Dans mon propre parcours ce qui m’intéresse, c’est d’abord de vivre l’expérience artistique comme un parcours de la connaissance de soi. Ce parcours se dessine en dépassement du connu et du rationnel. 

La réalisation d’une œuvre est toujours le tremplin qui me permet de pouvoir plonger en moi-même et de découvrir des choses que j’avais oubliées. Ce qui m’intéresse, c’est l’exploration de soi, franchir des barrières et aller vers de territoires inconnus. Dans mes créations, je garde l’intention d’inviter le spectateur à franchir la barrière de la raison. C’est pourquoi, les artistes bruts, dans leur relation à l’intime, ce sont de bons compagnons de route, car ils m’emmènent naturellement dans la direction que je recherche. Ils me montrent un chemin à poursuivre dans leur rapport total et inconditionnel à l’œuvre.

Les artistes bruts vont au-delà de leurs limites, de leur conditionnement, de leur contraintes psychiques ou physiques. Ils découvrent des solutions surprenantes en dépassant ces contraintes. Leur but n’est pas de s’exprimer joliment, ni d’être cohérents avec une certaine technique, mais de répondre à des forces et des impulsions majeures d’ordre psychique ou métaphysique qui le traversent.

Il n’y a pas de “mais” avec eux.
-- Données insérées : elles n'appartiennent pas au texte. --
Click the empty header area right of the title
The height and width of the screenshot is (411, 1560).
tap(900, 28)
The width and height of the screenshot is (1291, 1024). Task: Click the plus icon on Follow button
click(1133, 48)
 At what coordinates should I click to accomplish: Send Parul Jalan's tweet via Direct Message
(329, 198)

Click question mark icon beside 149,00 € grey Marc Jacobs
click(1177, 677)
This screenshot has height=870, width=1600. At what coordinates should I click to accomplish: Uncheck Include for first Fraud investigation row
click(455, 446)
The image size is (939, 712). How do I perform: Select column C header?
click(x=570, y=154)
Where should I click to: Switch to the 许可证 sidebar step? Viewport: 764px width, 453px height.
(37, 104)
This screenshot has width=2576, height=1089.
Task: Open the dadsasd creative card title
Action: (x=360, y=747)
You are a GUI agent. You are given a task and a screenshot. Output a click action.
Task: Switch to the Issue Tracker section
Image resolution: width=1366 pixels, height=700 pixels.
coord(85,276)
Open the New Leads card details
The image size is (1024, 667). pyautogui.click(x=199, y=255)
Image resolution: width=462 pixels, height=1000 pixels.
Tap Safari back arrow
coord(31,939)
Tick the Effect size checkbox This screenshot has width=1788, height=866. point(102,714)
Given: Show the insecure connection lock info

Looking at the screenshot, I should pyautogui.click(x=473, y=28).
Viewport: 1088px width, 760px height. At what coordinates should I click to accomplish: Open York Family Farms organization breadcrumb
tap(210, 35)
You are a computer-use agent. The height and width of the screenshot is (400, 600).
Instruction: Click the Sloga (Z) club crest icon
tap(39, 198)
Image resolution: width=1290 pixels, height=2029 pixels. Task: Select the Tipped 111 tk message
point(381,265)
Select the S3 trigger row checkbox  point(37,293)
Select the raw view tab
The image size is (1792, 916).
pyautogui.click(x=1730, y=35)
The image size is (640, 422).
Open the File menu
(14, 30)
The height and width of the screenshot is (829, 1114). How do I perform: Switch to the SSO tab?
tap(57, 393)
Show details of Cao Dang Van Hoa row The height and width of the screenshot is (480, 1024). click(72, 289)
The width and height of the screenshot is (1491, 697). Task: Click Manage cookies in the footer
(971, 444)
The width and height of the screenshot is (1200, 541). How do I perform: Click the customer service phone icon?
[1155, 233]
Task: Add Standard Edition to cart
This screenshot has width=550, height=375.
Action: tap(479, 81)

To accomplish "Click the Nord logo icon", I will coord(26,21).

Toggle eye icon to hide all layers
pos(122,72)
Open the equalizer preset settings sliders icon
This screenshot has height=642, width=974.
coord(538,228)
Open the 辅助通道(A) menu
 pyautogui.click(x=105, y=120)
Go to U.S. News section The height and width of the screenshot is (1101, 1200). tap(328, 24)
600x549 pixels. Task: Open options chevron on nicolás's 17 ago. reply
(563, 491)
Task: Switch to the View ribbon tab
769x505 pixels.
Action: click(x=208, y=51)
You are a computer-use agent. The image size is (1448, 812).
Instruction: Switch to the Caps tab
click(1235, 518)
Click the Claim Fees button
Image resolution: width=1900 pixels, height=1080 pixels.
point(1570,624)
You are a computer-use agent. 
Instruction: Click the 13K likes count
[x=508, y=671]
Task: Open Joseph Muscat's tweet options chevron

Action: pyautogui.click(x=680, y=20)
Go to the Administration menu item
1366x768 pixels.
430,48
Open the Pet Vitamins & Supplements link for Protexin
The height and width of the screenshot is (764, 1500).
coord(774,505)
Un artiste brut n’a que sa nécessité expressive et dans cette urgence, il transforme et se transforme en faisant de nécessité, vertu. 

Pour illustrer mon intérêt pour l’Art Brut j’ai choisi une œuvre de l’artiste italien Giovanni Galli qui porte comme titre : « La caduta del buio » (« La chute de l’obscurité »). Giovanni Galli est aujourd’hui un des artistes d’art brut vivants le plus reconnu dans le monde.

Son œuvre foisonnante et visionnaire intègre de nombreuses collections privées et publiques, comme la Collection de l’Art Brut de Lausanne (CH), le Musée d’art contemporain, art moderne et art brut de Villeneuve d’Ascq LaM (F), le Museum of everything, Londres (GB), la Collection abcd/Bruno Descharme (F), le Nucleo de Arte de Oliva (PT), pour en citer quelques-unes.

Depuis quelques années je suis de tout près son parcours artistique. En tant que commissaire d’exposition, j’ai présenté son travail pour la première fois en France dans l’exposition « Banditi dell’Arte » à la Halle Saint Pierre de Paris (mars 2012 – janvier 2013). Après cette exposition, l’œuvre de Giovanni Galli a commencé à faire l’objet d’attention de la part de collectionneurs et de musées et la nature iconoclaste et irrévérencieuse de cette œuvre proche de la bande dessinée et d’un certain dessin contemporain se fait rapidement reconnaître d’un public de plus en plus nombreux. 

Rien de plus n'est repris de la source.